Barbara has a cold—a nasty, stuffy, choky cold; so I must do without her. Apparently I must do without Vick too. She makes a feint, indeed, of accompanying me halfway to the front gate, then sits down on her little shivering haunches, smirks, and when I call her, looks the other way, affecting not to hear. On my calling more peremptorily, “Vick! Vick!” she tucks her tail well in, and canters back to the house on three legs.
So it comes to pass that I set out quite alone. I have no definite idea where to go—I walk vaguely along, following my nose, as they say, smiling foolishly, and talking to myself—now under my breath—now out loud. A strong southwest wind blows steadily in my face: it sounded noisy and fierce enough as I sat in the house; but there is no vice or malevolence in it—it is only a soft bluster.

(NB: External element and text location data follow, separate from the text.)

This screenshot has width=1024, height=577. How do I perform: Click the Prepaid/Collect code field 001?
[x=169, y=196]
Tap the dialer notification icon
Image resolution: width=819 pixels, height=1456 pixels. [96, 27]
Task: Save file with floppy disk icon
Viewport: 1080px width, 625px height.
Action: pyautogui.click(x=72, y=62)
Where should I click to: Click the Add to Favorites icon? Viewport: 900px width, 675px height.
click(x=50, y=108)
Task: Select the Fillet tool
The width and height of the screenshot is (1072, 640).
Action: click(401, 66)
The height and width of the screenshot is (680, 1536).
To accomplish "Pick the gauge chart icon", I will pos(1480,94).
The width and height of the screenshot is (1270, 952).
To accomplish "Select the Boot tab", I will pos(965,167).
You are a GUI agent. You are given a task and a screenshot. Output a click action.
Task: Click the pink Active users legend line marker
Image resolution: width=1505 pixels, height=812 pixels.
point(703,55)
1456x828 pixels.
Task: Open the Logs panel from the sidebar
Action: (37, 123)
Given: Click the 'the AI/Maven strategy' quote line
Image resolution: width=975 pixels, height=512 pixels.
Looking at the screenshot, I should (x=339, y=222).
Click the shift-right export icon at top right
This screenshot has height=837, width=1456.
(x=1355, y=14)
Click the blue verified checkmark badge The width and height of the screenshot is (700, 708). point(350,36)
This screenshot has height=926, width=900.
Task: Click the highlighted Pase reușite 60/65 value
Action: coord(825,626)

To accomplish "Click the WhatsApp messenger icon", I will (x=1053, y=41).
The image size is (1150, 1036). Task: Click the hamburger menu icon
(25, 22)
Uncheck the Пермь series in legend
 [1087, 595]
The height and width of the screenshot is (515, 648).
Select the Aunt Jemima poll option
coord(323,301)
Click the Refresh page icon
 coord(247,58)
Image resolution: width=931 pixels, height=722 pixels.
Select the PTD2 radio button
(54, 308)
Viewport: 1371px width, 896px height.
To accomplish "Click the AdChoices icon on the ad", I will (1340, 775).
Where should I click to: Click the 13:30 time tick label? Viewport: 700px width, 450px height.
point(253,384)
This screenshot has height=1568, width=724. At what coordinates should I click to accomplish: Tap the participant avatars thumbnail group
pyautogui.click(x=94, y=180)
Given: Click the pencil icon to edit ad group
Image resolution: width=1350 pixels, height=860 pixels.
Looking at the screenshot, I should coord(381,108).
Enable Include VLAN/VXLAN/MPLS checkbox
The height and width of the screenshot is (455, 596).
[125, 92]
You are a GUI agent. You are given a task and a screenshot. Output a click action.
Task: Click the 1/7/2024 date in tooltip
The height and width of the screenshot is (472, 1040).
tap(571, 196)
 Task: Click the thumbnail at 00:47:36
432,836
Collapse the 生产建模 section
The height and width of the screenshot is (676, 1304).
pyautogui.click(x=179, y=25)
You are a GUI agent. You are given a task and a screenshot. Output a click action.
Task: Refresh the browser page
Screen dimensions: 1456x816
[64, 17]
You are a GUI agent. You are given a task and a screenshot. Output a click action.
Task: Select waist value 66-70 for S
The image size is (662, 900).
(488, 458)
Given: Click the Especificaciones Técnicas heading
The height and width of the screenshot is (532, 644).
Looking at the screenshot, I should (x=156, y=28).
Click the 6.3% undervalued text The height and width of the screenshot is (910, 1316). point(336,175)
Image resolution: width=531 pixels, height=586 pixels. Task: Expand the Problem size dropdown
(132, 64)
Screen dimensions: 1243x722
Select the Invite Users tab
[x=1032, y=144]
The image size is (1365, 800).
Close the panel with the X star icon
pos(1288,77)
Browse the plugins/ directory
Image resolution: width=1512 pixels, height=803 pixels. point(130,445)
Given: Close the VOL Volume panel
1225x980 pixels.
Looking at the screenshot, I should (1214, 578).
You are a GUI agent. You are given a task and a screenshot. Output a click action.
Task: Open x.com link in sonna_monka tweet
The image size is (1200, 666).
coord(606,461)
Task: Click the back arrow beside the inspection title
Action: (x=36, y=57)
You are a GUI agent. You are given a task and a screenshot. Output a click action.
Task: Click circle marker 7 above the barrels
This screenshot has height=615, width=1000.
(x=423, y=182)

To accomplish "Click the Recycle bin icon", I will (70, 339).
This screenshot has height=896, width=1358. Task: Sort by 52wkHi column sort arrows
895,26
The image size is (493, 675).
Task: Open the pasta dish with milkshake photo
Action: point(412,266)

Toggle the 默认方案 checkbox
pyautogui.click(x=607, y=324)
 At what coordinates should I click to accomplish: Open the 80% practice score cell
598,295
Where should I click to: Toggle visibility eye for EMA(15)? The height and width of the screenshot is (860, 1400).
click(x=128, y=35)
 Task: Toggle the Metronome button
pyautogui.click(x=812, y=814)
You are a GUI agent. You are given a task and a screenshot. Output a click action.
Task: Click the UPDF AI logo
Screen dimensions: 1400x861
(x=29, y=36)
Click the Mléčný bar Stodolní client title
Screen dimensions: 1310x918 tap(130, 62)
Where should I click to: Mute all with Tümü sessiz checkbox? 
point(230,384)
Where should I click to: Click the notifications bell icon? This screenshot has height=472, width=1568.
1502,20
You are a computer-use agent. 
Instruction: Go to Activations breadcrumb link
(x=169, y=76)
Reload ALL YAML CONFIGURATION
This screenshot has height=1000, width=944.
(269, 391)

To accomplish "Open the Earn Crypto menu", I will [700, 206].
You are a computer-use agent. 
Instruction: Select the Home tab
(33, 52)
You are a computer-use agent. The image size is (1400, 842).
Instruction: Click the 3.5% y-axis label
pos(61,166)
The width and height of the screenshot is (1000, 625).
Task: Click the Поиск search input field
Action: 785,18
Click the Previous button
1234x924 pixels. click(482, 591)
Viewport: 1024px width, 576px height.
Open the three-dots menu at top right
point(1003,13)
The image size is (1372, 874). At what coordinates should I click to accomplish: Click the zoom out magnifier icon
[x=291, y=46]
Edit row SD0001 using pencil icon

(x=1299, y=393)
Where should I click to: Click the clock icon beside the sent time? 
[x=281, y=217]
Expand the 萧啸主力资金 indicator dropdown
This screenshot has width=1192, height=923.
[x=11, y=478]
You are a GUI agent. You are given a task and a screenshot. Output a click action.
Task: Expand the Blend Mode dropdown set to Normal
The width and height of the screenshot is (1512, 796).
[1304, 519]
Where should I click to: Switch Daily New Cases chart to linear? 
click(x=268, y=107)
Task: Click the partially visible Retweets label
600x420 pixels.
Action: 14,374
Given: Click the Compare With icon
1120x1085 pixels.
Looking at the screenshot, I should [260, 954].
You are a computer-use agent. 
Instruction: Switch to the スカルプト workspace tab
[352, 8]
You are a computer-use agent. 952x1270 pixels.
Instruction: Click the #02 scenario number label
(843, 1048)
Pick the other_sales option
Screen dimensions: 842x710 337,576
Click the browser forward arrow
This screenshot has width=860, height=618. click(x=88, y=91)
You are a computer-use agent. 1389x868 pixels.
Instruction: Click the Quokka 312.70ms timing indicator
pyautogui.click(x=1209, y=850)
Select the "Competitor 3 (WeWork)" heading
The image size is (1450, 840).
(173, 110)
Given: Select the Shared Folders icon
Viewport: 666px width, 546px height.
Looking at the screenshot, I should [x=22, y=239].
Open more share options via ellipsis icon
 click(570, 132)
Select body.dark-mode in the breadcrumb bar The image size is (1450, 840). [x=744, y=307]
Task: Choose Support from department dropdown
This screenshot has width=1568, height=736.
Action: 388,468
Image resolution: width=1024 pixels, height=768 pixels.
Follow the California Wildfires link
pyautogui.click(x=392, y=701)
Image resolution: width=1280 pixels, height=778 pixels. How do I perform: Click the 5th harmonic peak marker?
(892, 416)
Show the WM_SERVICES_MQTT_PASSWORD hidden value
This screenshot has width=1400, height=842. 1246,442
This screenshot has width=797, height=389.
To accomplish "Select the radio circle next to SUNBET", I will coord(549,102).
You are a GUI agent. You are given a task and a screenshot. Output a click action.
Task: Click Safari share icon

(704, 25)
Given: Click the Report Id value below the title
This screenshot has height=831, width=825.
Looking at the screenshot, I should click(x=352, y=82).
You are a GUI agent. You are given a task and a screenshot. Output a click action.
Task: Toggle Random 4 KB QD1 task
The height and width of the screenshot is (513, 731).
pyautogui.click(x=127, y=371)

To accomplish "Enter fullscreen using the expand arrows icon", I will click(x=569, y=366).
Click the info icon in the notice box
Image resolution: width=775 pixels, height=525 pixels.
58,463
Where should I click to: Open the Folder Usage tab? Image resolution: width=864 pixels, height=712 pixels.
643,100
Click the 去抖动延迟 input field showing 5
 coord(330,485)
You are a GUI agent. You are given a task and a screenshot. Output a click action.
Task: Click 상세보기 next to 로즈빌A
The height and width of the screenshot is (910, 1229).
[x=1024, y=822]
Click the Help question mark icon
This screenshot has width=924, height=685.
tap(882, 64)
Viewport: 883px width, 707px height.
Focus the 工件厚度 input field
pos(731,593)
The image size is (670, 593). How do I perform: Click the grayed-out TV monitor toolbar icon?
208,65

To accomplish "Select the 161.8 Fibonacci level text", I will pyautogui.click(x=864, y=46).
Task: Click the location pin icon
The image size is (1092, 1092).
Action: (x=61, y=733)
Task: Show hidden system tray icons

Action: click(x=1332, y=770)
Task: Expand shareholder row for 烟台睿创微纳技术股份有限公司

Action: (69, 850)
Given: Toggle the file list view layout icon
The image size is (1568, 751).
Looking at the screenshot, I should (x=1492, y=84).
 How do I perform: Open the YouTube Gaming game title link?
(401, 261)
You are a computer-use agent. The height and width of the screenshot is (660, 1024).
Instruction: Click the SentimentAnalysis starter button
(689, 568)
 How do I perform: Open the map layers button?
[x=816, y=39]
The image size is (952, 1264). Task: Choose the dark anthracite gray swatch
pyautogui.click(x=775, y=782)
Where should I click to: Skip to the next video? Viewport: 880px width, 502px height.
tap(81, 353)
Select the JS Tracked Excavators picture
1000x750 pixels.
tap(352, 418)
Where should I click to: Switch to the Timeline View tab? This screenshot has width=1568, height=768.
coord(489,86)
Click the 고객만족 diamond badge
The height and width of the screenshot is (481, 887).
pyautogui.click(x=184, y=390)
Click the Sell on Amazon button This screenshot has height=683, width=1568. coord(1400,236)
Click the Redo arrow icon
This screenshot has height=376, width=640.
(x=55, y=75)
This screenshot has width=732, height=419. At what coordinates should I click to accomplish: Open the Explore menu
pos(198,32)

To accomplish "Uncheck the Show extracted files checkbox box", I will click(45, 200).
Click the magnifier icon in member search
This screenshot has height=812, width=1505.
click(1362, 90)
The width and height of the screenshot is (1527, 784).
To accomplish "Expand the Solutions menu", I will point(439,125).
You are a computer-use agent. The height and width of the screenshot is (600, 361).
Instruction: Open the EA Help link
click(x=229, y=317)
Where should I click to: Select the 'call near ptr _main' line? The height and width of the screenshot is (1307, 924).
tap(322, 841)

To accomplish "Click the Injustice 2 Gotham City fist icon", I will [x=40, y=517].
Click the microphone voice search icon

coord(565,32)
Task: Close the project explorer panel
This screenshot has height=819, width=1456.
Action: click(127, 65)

Alternate clouds and sunshine tenant the sky. The shadows of the tree-trunks lie black and defined across the road—branches, twigs, every thing—then comes a sweep of steely cloud, and they disappear, swallowed up in one uniform gray: a colorless moment or two passes, and the sun pushes out again; and they start forth distinct and defined, each little shoot and great limb, into new life on the bright ground. I laugh out loud, out of sheer jollity, as I watch the sun playing at hide-and-seek with them.
What a good world! What a handsome, merry, sweetly-colored world! Unsatisfying? disappointing?—not a bit of it! It must be people’s own fault if they find it so.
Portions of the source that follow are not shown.